Dataset content Block Start

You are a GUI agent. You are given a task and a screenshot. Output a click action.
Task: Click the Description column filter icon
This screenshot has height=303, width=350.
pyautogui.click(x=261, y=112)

Dataset content Block End
Dataset content Block Start

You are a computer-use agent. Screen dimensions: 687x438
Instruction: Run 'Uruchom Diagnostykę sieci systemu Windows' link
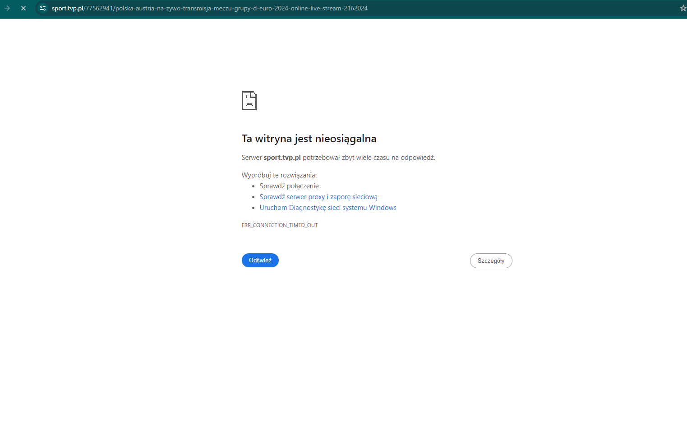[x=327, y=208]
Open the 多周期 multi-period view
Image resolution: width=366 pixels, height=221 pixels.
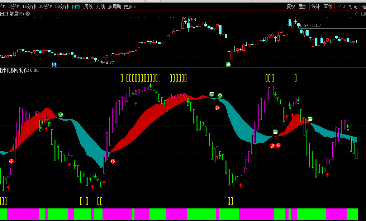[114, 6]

Dataset content Block End

- Work order:
Please copy every line of the data that carries the string "agent".

- Solved problem:
You are a GUI agent. You are given a task and a screenshot. Output a click action.
You are a computer-use agent. Screen dimensions: 687x438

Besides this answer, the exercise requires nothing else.